Date: September 11, 2006
Byline: Cassidy Friedman
Honor your flag
Two patriots have different ways of loving flag
TWIN FALLS — Two military men living on opposite sides of Eighth Avenue N. were raised to cherish the American flag.
They both own flags that remind them of a rich patriotic heritage rooted in family history.
With the exception of the 18 months he spent patrolling in Iraq, Jud Harmon takes down his flag every evening at sunset from the left side of his front entrance and leaves hanging a San Francisco 49ers flag to its right. If the American flag touches the ground, frays, gets sprinkled by water or shows any signs of deterioration he immediately retires it. Failing once to meet a criterion, his wife unwittingly touched a nerve.
"He had to teach me flag etiquette," Tamara, his wife, said. "He's always sensitive about that."

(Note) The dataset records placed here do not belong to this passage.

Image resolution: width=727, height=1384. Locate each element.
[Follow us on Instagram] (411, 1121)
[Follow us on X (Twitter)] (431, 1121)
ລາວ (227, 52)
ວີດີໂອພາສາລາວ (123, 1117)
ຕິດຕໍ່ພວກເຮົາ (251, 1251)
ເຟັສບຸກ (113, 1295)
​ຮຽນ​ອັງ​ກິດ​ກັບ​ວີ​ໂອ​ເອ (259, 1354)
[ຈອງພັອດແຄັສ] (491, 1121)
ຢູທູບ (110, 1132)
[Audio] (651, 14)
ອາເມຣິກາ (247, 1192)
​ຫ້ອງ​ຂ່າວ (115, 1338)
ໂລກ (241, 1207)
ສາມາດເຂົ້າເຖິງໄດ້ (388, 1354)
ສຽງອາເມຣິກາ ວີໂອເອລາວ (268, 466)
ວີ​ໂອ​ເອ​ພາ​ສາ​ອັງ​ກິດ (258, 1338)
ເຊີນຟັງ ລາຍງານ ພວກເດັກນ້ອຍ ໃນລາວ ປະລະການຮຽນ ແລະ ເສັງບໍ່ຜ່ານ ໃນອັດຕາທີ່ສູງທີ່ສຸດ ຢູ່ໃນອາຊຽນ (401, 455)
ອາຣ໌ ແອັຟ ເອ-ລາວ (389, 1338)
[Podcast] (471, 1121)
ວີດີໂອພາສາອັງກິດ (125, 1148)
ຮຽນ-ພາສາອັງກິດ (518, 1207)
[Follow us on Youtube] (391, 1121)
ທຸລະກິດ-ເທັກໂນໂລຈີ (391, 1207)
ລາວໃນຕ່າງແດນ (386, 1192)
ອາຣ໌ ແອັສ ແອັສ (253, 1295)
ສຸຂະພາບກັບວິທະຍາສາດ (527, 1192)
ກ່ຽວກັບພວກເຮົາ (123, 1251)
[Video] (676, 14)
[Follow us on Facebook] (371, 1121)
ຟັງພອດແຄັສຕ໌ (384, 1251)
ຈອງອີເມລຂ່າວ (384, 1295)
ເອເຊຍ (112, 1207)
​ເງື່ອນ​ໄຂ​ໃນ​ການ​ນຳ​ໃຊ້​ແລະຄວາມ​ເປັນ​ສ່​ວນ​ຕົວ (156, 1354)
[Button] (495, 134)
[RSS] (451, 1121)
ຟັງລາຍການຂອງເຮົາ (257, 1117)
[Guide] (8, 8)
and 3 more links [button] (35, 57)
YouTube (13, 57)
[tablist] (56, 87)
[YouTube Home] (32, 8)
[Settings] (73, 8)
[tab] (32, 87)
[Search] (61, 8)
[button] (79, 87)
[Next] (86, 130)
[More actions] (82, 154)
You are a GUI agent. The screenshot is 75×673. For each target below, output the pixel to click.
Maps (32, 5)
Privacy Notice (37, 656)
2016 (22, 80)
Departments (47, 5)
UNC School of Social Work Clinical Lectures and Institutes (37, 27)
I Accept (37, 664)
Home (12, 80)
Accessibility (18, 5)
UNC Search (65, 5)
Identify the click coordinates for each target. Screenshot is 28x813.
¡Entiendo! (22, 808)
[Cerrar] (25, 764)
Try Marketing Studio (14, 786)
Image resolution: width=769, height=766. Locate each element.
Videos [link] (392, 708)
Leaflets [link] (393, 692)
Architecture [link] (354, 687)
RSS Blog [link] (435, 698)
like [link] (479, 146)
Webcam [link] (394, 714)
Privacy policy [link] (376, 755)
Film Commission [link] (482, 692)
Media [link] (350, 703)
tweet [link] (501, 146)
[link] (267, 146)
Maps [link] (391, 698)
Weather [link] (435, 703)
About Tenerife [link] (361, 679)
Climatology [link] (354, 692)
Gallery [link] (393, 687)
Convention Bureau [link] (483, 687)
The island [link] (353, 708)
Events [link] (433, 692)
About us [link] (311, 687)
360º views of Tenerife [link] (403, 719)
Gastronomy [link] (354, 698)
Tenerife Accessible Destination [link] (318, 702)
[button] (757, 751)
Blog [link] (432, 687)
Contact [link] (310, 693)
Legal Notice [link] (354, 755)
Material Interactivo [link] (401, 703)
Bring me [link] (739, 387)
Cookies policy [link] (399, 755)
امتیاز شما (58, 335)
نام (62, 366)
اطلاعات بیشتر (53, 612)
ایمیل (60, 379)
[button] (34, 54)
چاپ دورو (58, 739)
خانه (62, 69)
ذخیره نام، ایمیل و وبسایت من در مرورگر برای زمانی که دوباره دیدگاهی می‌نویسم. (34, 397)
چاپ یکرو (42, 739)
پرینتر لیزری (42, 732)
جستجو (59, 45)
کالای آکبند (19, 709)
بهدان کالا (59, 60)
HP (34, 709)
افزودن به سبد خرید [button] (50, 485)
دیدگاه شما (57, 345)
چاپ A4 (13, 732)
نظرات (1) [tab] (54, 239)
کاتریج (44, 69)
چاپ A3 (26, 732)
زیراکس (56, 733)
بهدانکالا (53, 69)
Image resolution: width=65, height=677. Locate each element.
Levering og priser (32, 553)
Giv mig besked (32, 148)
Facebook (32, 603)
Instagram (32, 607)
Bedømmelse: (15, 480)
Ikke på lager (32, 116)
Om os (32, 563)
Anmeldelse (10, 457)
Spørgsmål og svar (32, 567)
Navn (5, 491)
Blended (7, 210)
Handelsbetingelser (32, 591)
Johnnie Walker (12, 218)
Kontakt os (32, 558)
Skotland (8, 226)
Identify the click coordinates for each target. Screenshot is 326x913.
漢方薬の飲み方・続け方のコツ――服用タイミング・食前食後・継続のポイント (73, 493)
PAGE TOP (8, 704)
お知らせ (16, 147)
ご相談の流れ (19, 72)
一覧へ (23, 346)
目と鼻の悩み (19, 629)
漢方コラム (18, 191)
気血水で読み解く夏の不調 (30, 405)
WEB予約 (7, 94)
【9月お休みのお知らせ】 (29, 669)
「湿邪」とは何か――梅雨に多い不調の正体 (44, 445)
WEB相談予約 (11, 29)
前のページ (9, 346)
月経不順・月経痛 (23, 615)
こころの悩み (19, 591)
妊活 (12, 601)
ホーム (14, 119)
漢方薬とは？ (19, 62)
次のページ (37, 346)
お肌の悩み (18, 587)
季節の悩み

Across the street a Vietnam veteran flies a less-than-coddled flag. Until a neighbor wrote a letter to the Times-News criticizing his treatment of the flag, he displayed his grandfather's tattered 4-by-5 stitched-cotton heirloom from World War II.
"These new ones, they'll bleach-out in a heartbeat," said Brian Bradshaw. "But I didn't like it out there tattered either."
He took it to the Veteran's Administration where it was burned according to code.
Both patriots adore their flag. One through strict adherence to governing rules; the other through raw sentimentality. For Harmon and Bradshaw the flag is loaded with connotations of tradition, heritage and cultural pride. Outside of how they ritualize the flag, their thoughts and opinions sound strikingly congruent. To both the flag means a sense of home and national identity.
The flag form and treatment issue arises in the national media whenever someone — knowingly or unknowingly — violates the rules. Most recently in April, protesters in Costa Mesa, Calif. waved an upside-down flag — a violation of U.S. Code., which states: "The flag should never be displayed with the union down, except as a signal of dire distress in instances of extreme danger to life or property."
Even President George W. Bush violated the rules after autographing a small American flag handed to him while in a public venue. The Flag Code states: "The flag should never have placed upon it, nor on any part of it, nor attached to it any mark, insignia, letter, word, figure, design, picture, or drawing of any nature."
Claiming the infraction was an attempt at desecration would seem overstated. But it is a mistake Jud Harmon would never make.